RADAR JOGJA – Setelah menimbulkan prokontra, Peraturan Gubernur DIJ Nomor 1 Tahun 2021 tentang Pengendalian Pelaksanaan Penyampaian Pendapat di Muka Umum pada Ruang Terbuka akan direvisi. Di antaranya pengaturan jarak aksi injuk rasa dengan obyek vital di sana.

Hal itu mengemuka saat Pemprov DIJ mengundang sejumlah paguyuban di kawasan Malioboro dan pemangku kepentingan untuk menyampaikan masukannya dalam diskusi publik yang digelar di Kompleks Kepatihan, kemarin (3/11). Diskusi publik tersebut diadakan untuk menindaklanjuti rekomendasi Ombudsman Republik Indonesia (ORI) Perwakilan DIJ. Sebelumnya ORI DIJ menyimpulkan bahwa terjadi dugaan maladministrasi dalam penyusunan dan penetapan Pergub Nomor 1 Tahun 2021 tersebut.

Asisten Sekretaris Provinsi DIJ bidang Pemerintahan dan Administrasi Umum Sumadi menjelaskan, pemprov akan merevisi Pergub berdasarkan masukan dari masyarakat. Sumadi mencontohkan, salah satu masukan yang diajukan adalah perubahan nomenklatur terkait jarak yang diperbolehkan menggelar aksi unjuk rasa di Istana Negara atau Istana Kepresidenan Jogja. Setelah melalui perubahan nomenklatur, maka radius aksi unjuk rasa berkurang dari 500 menjadi 150 meter dari titik terluar atau pagar Istana Kepresidenan. “Jadi nantinya ada perubahan radius itu dari istana negara. Yang penting tidak mengganggu ketertiban umum dan roda perekonomian Malioboro,” ungkapnya.

Mantan Sekda Sleman itu menegaskan, pergub ini tidak melarang adanya aksi unjuk rasa. Melainkan upaya pengendalian terhadap pelaksanaan aksi unjuk rasa. Mengingat Malioboro yang sering dijadikan tempat unjuk rasa juga termasuk dalam kawasan objek vital nasional. “Karena kami sebenarnya tidak melarang aksi unjuk rasa namun hanya melarang aksi itu dilakukan di kawasan Malioboro,” jelasnya.

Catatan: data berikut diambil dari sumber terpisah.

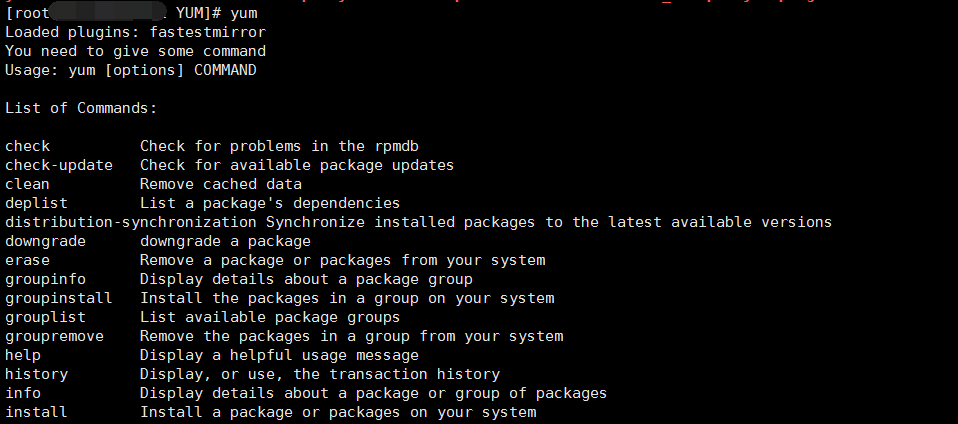Click the 'groupinstall' command name

pyautogui.click(x=59, y=298)
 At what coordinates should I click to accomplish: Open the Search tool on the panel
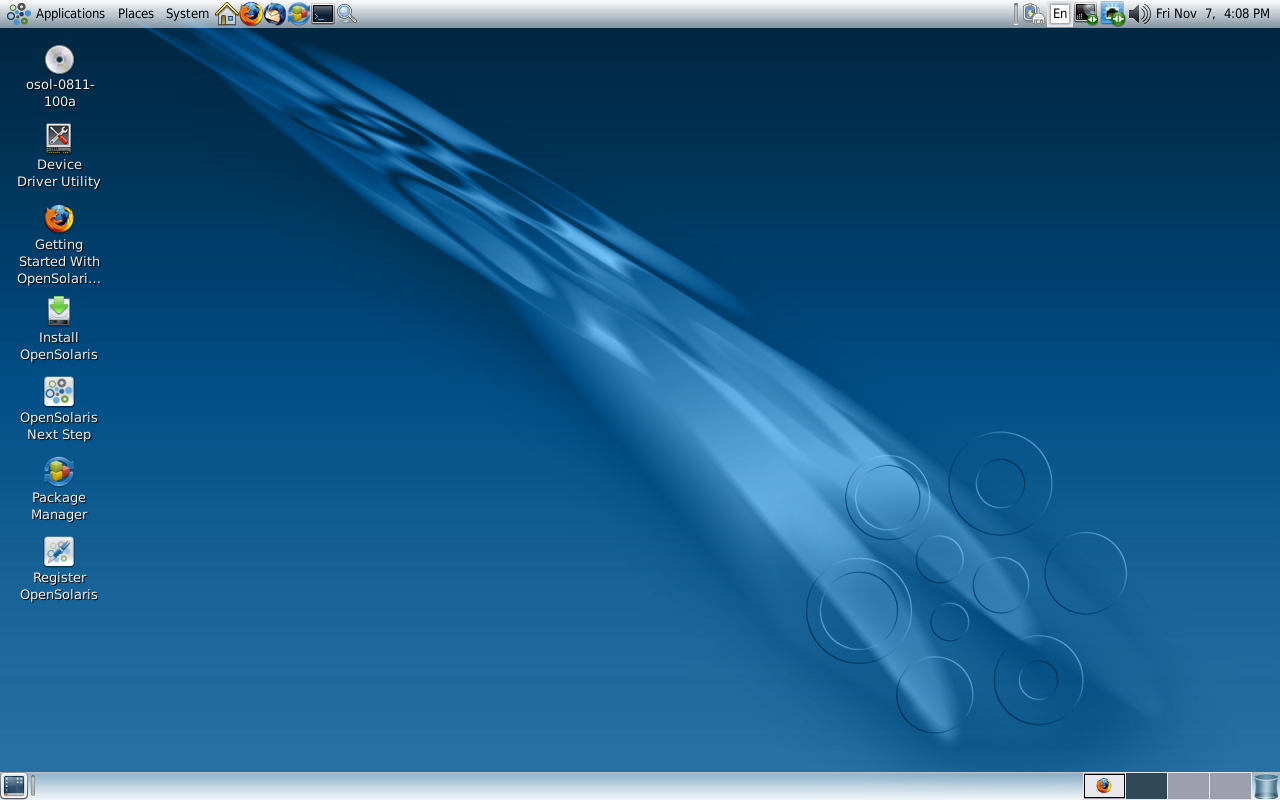coord(346,13)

Kepala Bagian Hukum Biro Hukum Setprov DIJ Adi Bayu Kristanto menambahkan, dalam diskusi tersebut masyarakat Malioboro juga minta dilibatkan untuk dalam upaya pengamanan di kawasan Malioboro jika ada aksi unjuk rasa. Pemprov diminta menyiapkan tempat-tempat khusus di luar Malioboro untuk digunakan dalam penyampaian pendapat di muka umum. Hal ini juga memastikan agar kegiatan unjuk rasa tidak mengganggu aktivitas ekonomi masyarakat di Malioboro. “Malioboro kan kawasan strategis yang dalam ketentuannya tidak diperkenankan untuk unjuk rasa,” jelasnya.

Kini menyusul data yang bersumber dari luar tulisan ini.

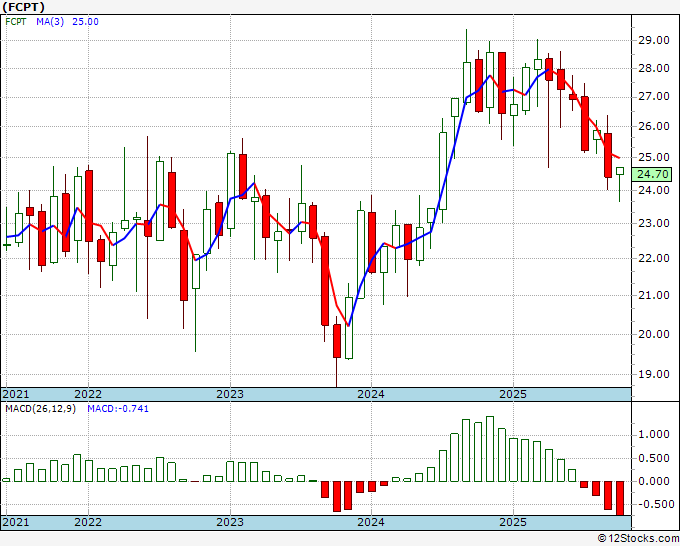Image resolution: width=680 pixels, height=546 pixels.
Task: Click the MACD(26,12,9) indicator label
Action: pos(40,409)
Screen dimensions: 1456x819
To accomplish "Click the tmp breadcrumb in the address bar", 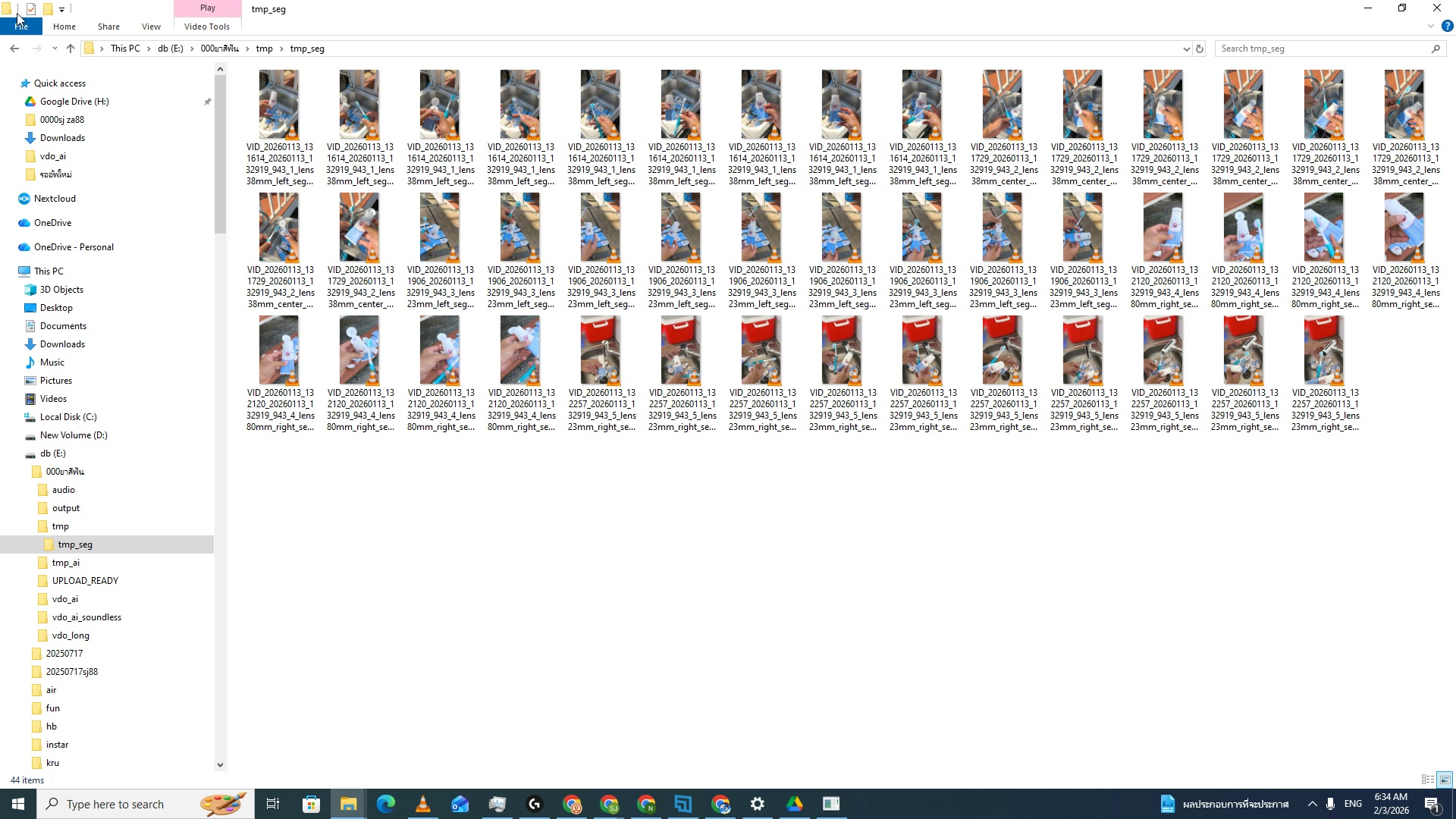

Menurut dia, pada intinya, perwakilan pedagang tidak keberatan dengan aksi unjuk rasa yang dilakukan di kawasan tersebut. Namun mereka mengkhawatirkan jika aksi tersebut menimbulkan kerusuhan seperti yang terjadi pada 2020 lalu. Sehingga pihak pedagang meminta agar dilibatkan dalam upaya pengamanan untuk memastikan agar kegiatan unjuk rasa berjalan kondusif. “Pedagang tidak keberatan dengan adanya aksi unjuk rasa, yang dikhawatirkan jika nanti aksinya anarkis,” terangnya.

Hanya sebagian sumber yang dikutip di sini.